Nabi Biopharmaceuticals has submitted a Biologics License Application (BLA) to the U.S. Food and Drug Administration for the use of Nabi-HB Intravenous, Hepatitis B Immune Globulin (Human), to prevent liver transplant patients from suffering re-infection of their transplanted livers with hepatitis B virus (HBV).
"The filing of this BLA represents a significant milestone for our company," stated David J. Gury, chairman and chief executive officer. "If the Nabi-HB Intravenous BLA is ultimately approved, it would represent the first hepatitis B immune globulin therapy approved by the FDA to help protect patients from HBV re-infection following liver transplant surgery. Hepatitis B continues to be a major global medical problem and this BLA filing demonstrates our commitment to help address serious unmet medical needs. Underscoring the product's significance for this patient population, Nabi-HB Intravenous has received Orphan Drug Designation for its use in liver transplant patients."
Nabi-HB is a sterile solution of human antibodies that has been approved by FDA for preventing infection with HBV upon acute exposure. The product is produced at the Nabi Biopharmaceuticals' manufacturing plant in Boca Raton, Florida.
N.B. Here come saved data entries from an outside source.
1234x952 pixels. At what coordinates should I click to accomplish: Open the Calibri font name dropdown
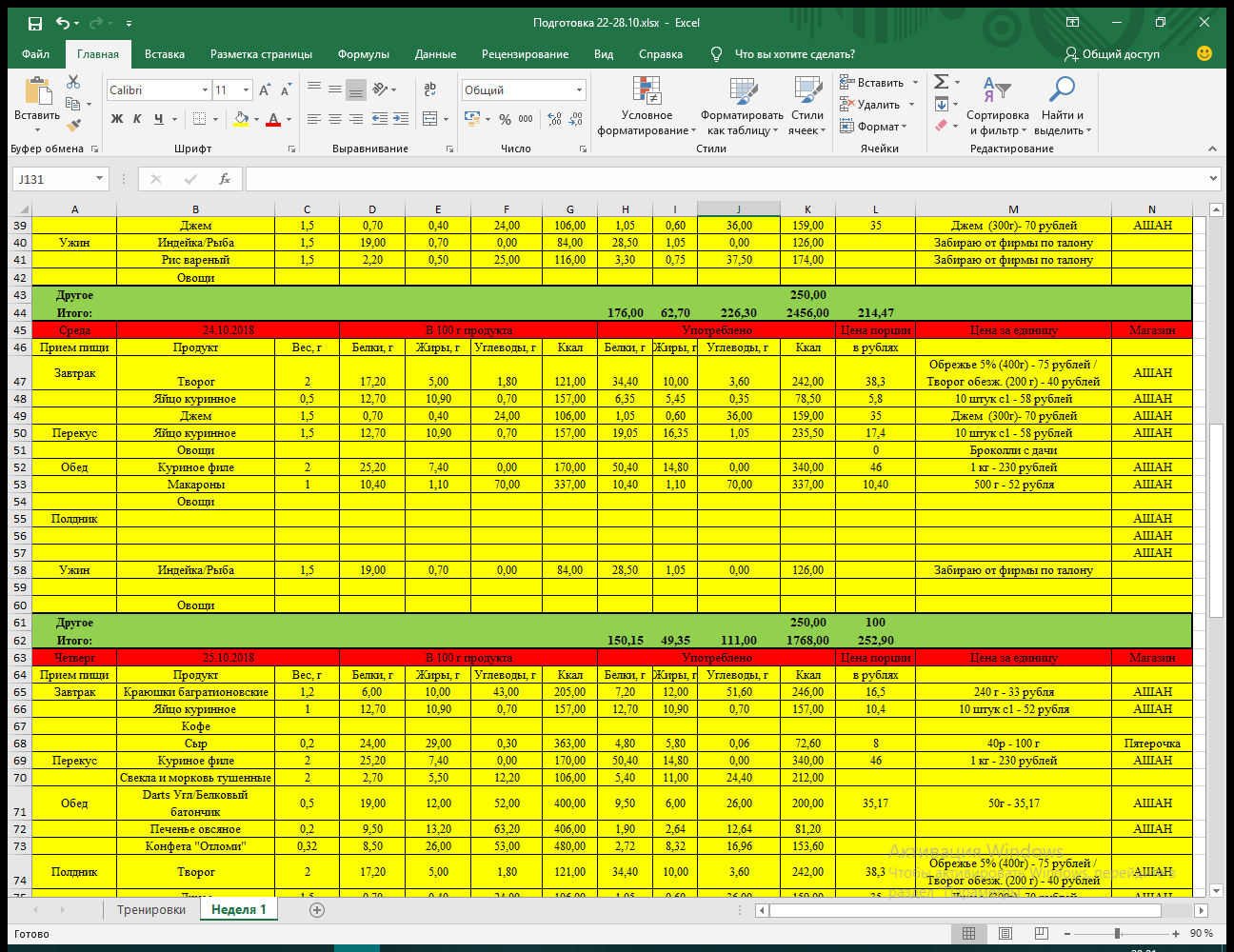205,90
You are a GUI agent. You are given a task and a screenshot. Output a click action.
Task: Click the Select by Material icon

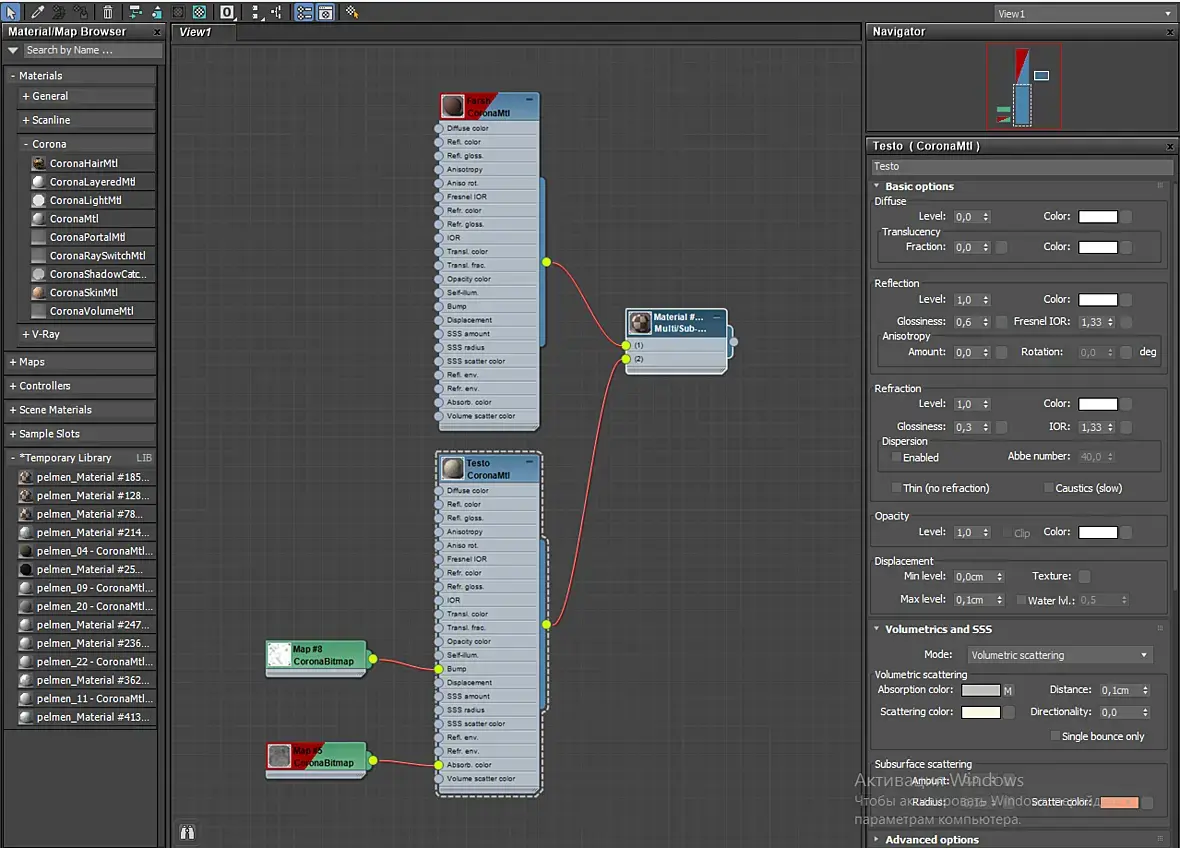[352, 12]
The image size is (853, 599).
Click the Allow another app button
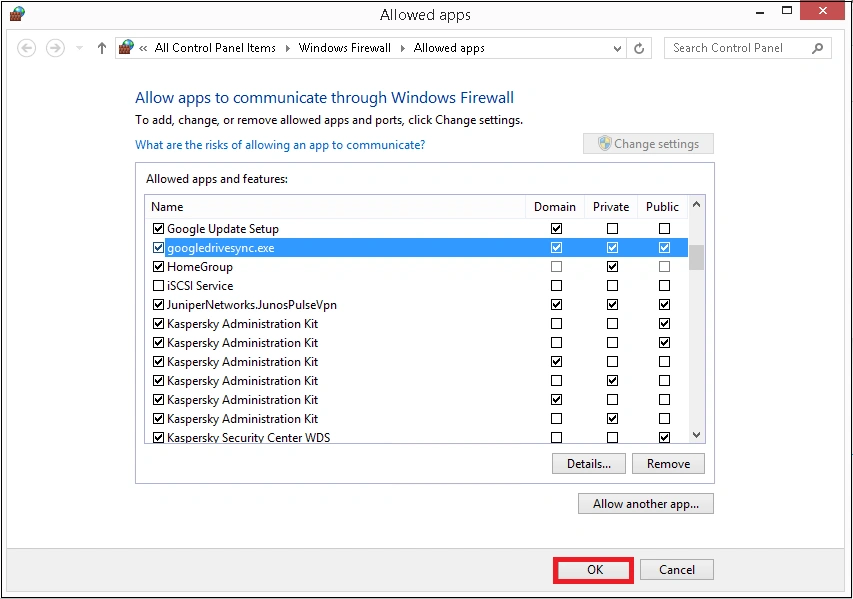645,503
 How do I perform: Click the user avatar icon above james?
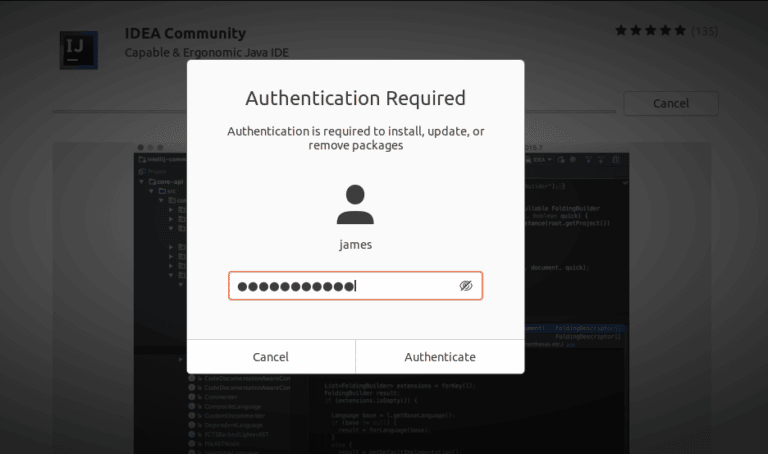pos(355,205)
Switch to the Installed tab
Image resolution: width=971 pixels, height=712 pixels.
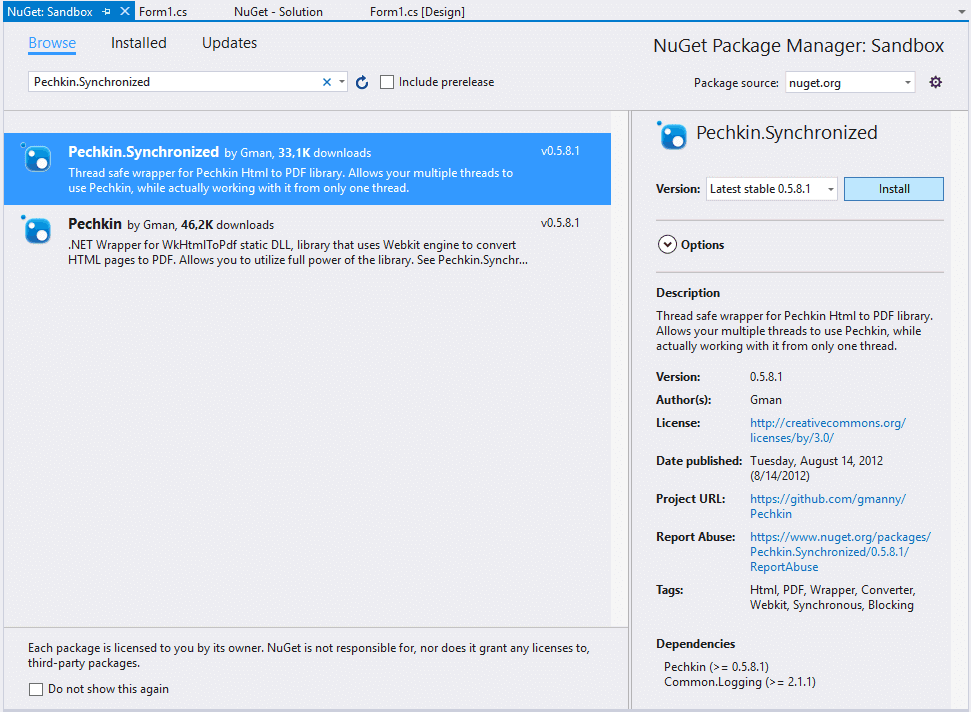[138, 43]
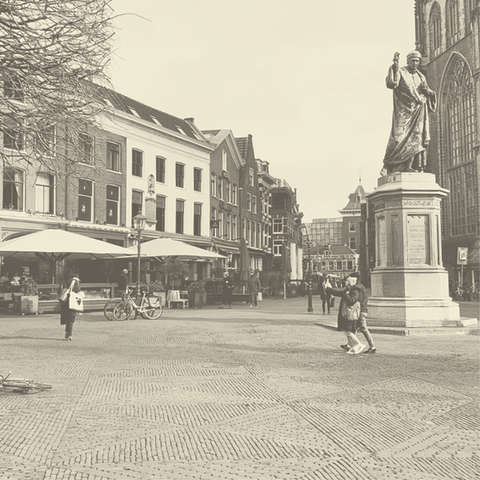The width and height of the screenshot is (480, 480).
Task: Select the statue's raised hand
Action: click(396, 60)
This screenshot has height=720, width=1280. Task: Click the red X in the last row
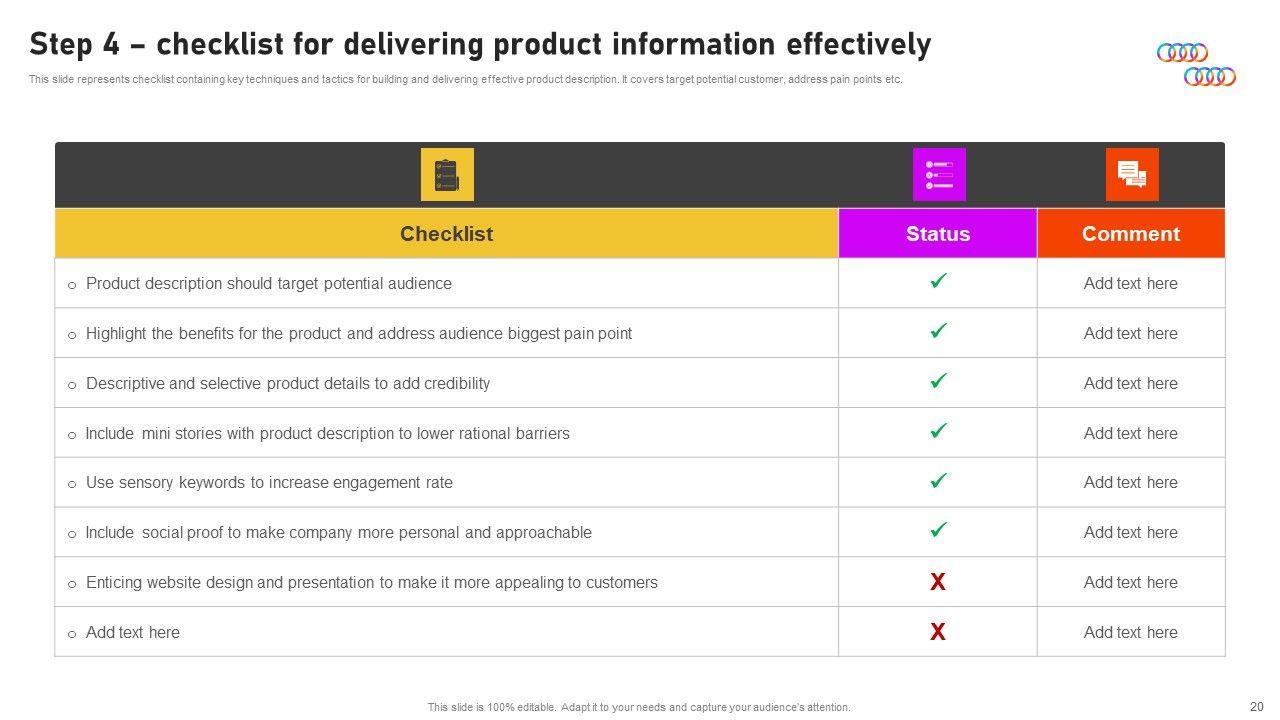coord(938,632)
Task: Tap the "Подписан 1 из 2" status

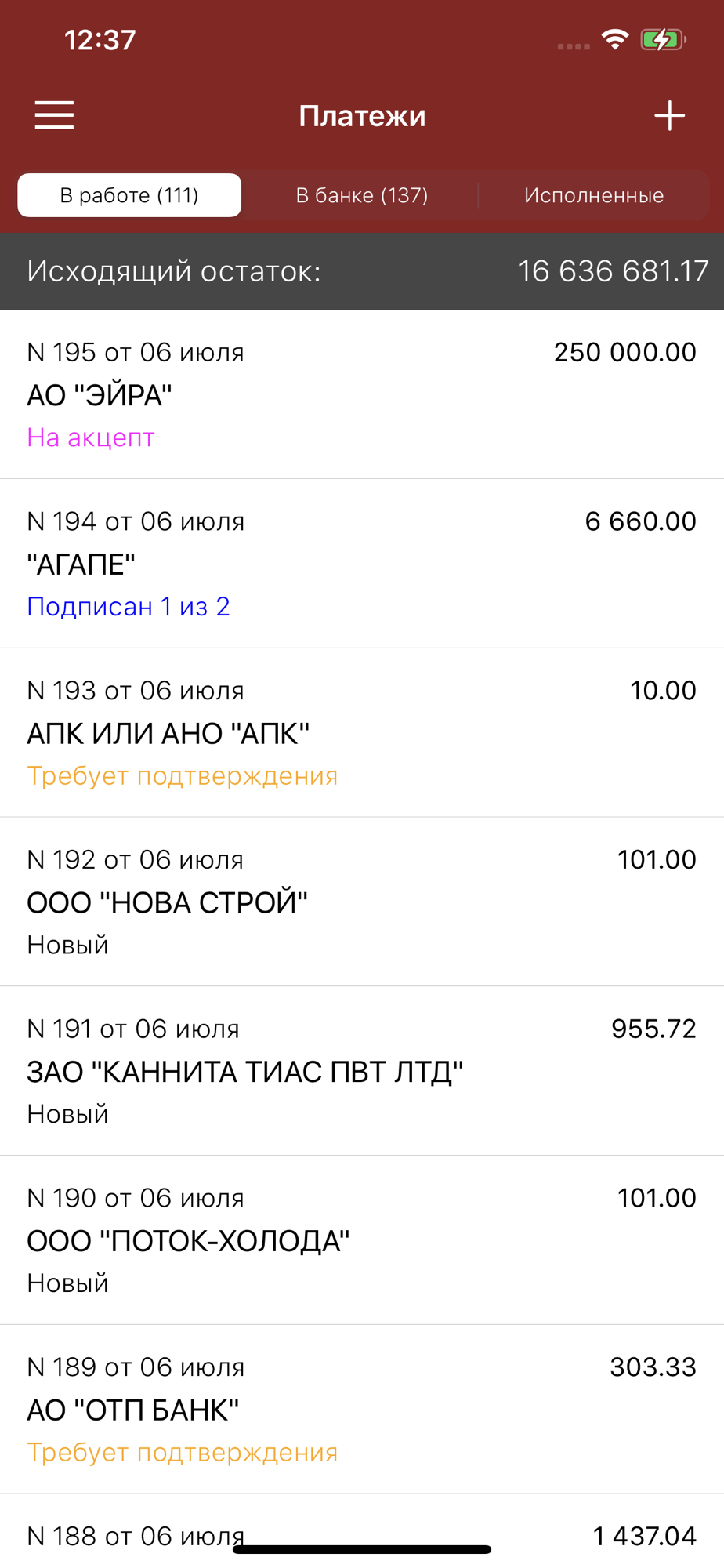Action: tap(129, 607)
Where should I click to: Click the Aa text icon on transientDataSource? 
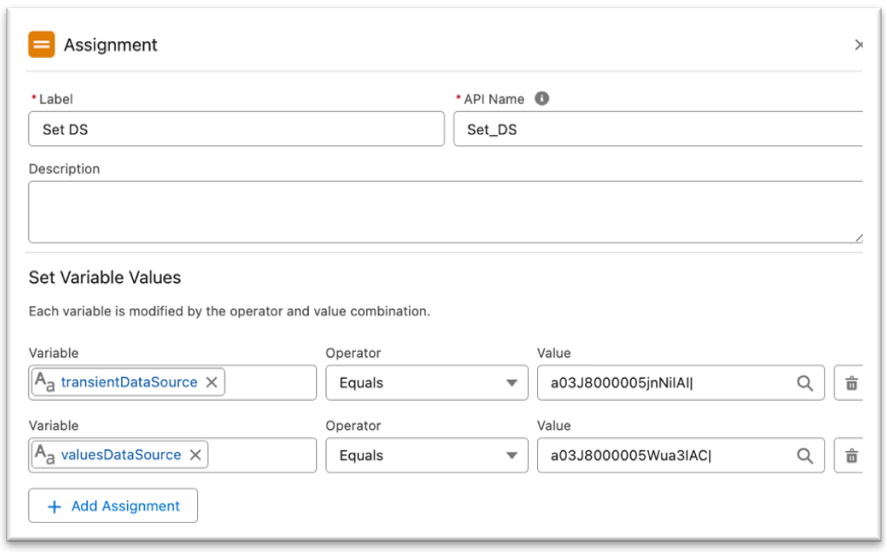point(45,383)
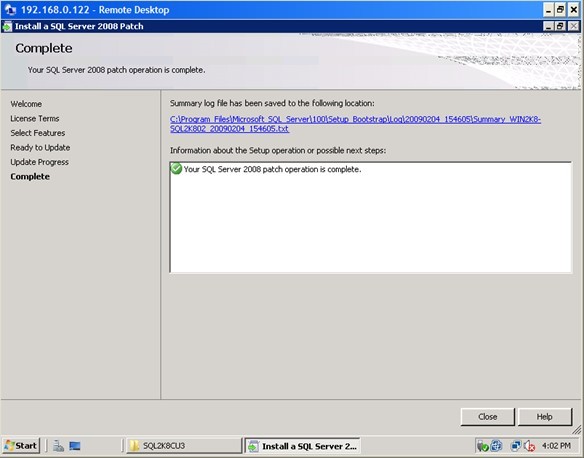This screenshot has width=584, height=458.
Task: Click the Server Manager quick launch icon
Action: [x=58, y=446]
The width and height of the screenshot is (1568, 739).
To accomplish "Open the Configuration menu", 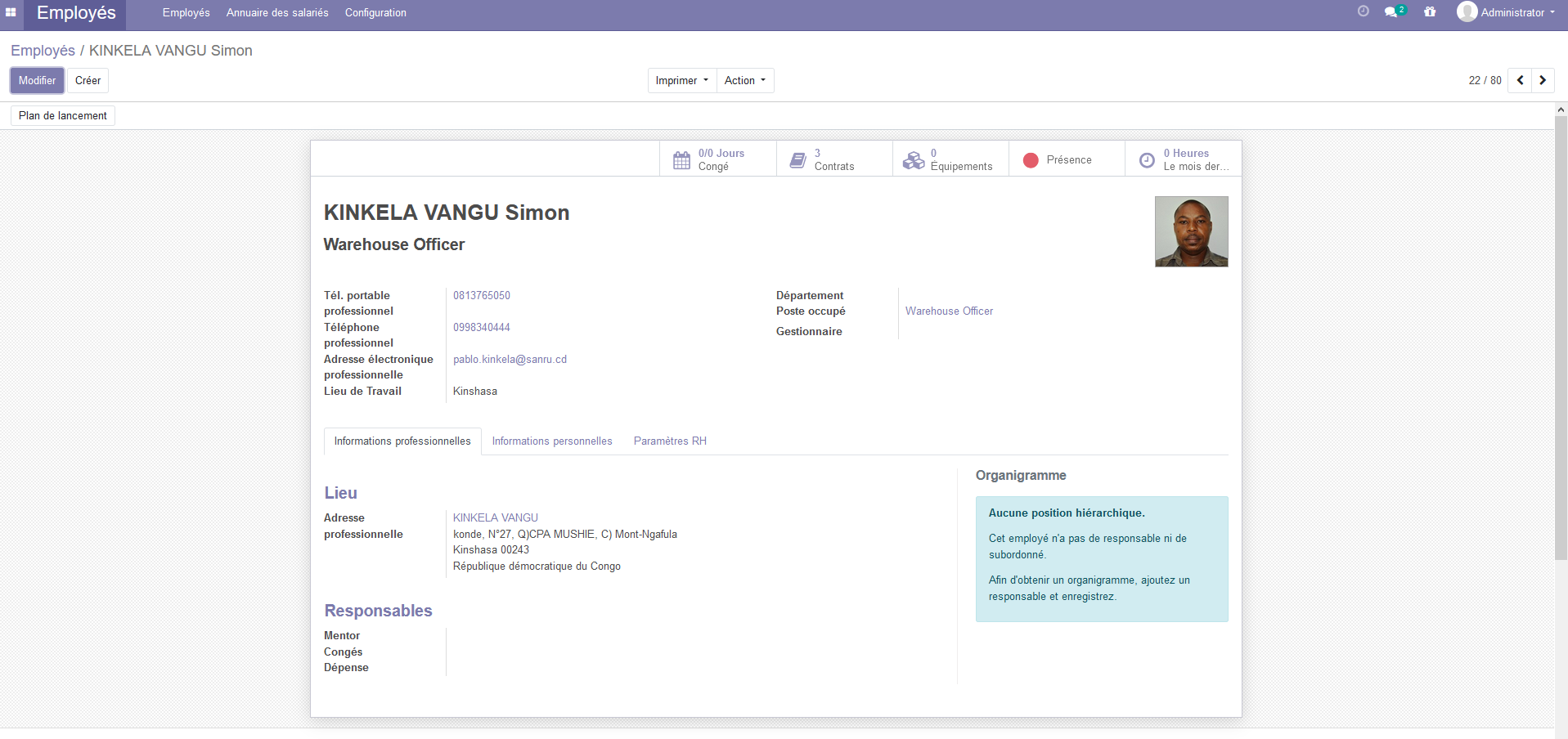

Hepatitis B is the most severe form of viral hepatitis and a leading cause of liver cancer. Infection with hepatitis B virus (HBV) often leads to chronic disease. One hundred times more infectious than the AIDS virus, it is a leading cause of death worldwide. It is estimated that more than 350 million people worldwide are chronically infected with HBV, one-third of whom are expected to develop serious liver disease and approximately 1 million will die each year. An estimated 1.25 million Americans are chronically infected with HBV, with 20 to 30 percent acquiring their infections in childhood, according to the U.S. Centers for Disease Control and Prevention.